More specifically, much of my criticism of the unstable collection
is related to ownership -- code being dumped as is and left as an
orphan with noone to take care of problems. (Yes, there's a policy
of clarifying the owner of each bit, but the bottom line is that
except for a few things, there was no discussion on it and many of
the comments that I wrote are unanswered.)
* Thinking about this, I think that a proper document would be
something that makes me view the unstable collection more favorably.
(No, that's not impossible.) Right now, it looks pretty decent when
judging by these guidelines -- the functions are all documented and
tested -- the problems are in other aspects.
* Yet another huge ommision from such a document is style.

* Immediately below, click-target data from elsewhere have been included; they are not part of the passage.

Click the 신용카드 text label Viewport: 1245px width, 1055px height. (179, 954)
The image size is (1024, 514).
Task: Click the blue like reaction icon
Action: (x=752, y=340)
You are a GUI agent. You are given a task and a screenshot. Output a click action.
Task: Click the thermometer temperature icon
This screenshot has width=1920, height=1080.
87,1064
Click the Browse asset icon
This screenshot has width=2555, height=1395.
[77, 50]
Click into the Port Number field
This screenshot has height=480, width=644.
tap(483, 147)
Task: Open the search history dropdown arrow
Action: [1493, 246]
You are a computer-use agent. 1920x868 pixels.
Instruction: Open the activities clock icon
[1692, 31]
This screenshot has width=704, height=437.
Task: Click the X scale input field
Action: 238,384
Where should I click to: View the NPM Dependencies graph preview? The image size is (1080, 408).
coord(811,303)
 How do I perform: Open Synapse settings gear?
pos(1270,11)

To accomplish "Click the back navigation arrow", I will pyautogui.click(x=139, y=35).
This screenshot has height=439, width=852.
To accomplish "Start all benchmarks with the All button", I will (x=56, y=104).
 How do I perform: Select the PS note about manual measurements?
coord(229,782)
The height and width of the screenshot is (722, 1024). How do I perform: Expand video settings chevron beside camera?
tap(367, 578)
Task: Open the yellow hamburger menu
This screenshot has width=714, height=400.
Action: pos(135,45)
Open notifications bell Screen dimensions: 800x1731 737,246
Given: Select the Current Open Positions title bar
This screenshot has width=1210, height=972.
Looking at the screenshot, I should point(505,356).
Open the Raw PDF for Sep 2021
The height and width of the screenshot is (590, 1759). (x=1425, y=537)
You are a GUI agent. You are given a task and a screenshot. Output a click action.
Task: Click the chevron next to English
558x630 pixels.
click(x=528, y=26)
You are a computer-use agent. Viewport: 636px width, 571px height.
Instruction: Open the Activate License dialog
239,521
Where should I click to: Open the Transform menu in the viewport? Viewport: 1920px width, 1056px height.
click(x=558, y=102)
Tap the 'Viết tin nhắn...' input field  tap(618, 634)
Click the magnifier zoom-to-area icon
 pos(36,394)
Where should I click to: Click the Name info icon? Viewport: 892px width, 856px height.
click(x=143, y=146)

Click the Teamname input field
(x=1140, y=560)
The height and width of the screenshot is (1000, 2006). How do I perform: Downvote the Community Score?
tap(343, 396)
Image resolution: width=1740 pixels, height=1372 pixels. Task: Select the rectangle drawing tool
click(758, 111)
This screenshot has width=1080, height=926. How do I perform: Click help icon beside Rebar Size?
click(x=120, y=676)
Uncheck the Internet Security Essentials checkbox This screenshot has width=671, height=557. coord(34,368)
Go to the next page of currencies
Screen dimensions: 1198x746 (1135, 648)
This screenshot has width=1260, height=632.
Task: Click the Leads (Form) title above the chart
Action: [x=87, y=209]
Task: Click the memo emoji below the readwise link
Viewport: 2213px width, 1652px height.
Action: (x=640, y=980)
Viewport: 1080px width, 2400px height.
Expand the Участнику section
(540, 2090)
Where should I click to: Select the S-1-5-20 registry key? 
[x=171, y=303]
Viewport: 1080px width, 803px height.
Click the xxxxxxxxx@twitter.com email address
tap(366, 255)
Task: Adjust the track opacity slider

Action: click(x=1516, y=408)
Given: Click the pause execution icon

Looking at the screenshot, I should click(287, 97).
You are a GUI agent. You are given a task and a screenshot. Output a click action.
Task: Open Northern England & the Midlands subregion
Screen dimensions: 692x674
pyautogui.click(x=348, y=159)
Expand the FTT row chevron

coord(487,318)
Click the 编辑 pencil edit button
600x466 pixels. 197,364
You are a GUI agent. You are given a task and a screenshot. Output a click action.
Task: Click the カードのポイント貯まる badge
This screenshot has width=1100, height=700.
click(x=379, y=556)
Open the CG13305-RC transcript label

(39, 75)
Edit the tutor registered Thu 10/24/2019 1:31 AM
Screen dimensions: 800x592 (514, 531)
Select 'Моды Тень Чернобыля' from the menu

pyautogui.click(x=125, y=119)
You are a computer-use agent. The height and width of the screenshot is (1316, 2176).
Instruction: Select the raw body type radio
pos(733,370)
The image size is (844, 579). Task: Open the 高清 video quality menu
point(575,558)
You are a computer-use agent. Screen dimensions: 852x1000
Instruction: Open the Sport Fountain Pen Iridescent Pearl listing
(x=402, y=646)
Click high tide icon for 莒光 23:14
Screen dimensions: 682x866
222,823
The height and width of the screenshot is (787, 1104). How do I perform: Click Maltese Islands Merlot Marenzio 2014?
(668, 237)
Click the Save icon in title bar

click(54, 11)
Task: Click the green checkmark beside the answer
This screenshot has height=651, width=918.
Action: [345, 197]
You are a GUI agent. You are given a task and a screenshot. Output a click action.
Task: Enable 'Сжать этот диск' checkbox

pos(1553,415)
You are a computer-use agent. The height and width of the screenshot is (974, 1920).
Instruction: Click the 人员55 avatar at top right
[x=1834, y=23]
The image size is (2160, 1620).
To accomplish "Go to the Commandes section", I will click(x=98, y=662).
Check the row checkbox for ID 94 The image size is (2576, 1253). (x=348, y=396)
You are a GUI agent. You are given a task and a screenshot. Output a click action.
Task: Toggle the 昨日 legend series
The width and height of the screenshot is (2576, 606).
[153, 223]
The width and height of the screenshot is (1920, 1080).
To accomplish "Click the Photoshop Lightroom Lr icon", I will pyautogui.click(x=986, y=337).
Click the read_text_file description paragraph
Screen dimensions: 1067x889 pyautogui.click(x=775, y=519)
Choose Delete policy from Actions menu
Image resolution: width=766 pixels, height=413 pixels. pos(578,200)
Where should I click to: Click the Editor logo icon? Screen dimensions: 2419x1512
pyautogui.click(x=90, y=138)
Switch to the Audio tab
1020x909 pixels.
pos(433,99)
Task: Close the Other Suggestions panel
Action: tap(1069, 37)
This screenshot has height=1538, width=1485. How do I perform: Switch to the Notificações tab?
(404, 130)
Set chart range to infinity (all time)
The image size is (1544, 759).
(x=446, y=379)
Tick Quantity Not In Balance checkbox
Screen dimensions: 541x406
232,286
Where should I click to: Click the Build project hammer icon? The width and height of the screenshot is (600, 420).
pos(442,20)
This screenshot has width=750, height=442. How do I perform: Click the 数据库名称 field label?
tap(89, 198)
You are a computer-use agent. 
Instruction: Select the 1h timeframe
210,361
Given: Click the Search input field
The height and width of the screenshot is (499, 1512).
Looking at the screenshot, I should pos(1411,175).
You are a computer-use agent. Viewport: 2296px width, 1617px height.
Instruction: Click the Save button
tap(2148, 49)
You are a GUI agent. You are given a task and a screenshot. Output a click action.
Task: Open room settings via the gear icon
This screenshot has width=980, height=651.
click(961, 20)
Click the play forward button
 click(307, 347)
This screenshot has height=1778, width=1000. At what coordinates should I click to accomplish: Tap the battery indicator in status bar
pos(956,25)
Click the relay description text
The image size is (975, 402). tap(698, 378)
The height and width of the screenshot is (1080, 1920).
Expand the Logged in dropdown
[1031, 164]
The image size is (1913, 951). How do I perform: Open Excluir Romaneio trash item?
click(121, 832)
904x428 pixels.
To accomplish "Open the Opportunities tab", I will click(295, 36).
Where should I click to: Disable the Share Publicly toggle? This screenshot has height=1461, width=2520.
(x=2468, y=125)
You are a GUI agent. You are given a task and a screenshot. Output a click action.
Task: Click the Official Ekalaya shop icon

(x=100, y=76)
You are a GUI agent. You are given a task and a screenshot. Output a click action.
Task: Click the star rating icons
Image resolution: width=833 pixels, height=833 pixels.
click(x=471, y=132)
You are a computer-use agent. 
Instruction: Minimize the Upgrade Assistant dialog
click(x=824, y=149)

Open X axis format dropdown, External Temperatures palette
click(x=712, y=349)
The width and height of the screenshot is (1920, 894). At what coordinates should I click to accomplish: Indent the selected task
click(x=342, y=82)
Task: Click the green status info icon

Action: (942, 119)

This comes
in several flavors:
- Low-level aspects of the files: no newline at the end of a file,
using tabs, empty lines in weird places, spaces at end of lines,
etc.
- Higher level: inconsistent indentation, use of "#lang" vs "(module
...)", style of in-code comments, etc.
- Even higher level: consistent naming schemes for module exports,
deciding what is part of the external API and what's internal,
splitting a library into too many or two few modules, splitting a
module into too many or too few functions, adding too many
expensive contracts or not adding contracts at all, dealing with
code dependencies.
- Also includes meta-information: what should commit messages
include? what group of changes makes a good commit? what should be
included in release announcements? why don't we have a changelog?